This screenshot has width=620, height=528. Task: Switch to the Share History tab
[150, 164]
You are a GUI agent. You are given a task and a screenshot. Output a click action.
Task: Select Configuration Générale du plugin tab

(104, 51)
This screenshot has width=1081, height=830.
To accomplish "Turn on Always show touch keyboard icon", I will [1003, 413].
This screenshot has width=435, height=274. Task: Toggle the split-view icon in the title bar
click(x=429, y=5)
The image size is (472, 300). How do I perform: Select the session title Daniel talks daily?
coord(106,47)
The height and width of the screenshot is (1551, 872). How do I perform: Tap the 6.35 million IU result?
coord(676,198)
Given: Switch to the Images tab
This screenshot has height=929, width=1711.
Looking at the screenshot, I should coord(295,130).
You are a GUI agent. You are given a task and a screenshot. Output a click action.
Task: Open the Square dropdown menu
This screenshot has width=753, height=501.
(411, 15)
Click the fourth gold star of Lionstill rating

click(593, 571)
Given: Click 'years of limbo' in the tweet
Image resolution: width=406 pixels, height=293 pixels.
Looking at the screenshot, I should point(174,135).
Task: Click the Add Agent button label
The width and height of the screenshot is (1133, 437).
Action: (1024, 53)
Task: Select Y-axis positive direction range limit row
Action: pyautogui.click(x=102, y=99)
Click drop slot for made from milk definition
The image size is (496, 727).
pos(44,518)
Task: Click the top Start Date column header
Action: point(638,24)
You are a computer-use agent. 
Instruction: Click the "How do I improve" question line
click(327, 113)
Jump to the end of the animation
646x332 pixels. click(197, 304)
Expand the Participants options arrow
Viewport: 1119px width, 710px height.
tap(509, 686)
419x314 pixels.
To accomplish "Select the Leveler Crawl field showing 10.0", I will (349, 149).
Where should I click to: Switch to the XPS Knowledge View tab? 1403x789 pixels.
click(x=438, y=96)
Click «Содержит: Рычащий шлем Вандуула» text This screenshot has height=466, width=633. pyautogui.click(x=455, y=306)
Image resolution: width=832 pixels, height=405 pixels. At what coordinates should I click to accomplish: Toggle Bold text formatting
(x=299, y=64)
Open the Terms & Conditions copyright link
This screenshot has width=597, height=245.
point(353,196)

* **What is required**: Show each of the lines above that contains the word "text", counting only matches with the same uppercase and lowercase letters.

* **Finished task**:
Click «Содержит: Рычащий шлем Вандуула» text This screenshot has height=466, width=633. pyautogui.click(x=455, y=306)
Image resolution: width=832 pixels, height=405 pixels. At what coordinates should I click to accomplish: Toggle Bold text formatting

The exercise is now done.